◆ Work task
From the digital pathology passage below, quote the stretch starting with "Digital pathology workflow" and going on through "maximizing workload efficiency.".

◆ Document passage
Start of Block

Digital pathology workflow is integrated into the institution's overall operational environment. Slide digitization is expected to reduce the number of routine, manually reviewed slides, maximizing workload efficiency.

===Sharing===

Digital pathology also allows internet information sharing for education, diagnostics, publication and research. This may take the form of publicly available datasets or open source access to machine learning algorithms.

==Digital Slide Files==
Digital pathology relies fundamentally on digital slide files-also known as whole-slide images (WSIs)-that encapsulate high-resolution representations of entire microscope slides. These files enable remote diagnosis, computational analysis, education, and archiving at a scale and flexibility impossible with traditional glass slides. The technical design of such file formats has implications for interoperability, performance, long-term data stewardship, and downstream analytical workflows. Broadly, digital slide file formats fall into two major categories: proprietary formats developed by hardware vendors for their scanners, and interoperable formats engineered to facilitate cross-platform compatibility and open data exchange.

End of Block

◆ Entries supplied
Start of Block

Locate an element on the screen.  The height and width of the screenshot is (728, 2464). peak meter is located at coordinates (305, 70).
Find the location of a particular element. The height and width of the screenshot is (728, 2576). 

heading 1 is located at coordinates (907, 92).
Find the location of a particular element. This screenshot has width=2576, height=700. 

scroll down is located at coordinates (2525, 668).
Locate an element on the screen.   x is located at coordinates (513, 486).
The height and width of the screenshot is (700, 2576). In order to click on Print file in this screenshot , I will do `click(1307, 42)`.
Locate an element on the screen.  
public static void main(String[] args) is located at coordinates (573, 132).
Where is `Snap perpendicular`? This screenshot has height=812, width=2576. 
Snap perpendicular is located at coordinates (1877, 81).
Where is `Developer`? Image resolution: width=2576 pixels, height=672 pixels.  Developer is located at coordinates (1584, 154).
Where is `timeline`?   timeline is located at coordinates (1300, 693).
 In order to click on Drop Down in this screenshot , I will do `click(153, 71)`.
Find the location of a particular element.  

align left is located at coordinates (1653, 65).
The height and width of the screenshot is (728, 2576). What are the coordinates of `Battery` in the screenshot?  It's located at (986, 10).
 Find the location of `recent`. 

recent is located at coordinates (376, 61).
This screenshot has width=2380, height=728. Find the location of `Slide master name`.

End of Block

◆ Written response
Digital pathology workflow is integrated into the institution's overall operational environment. Slide digitization is expected to reduce the number of routine, manually reviewed slides, maximizing workload efficiency.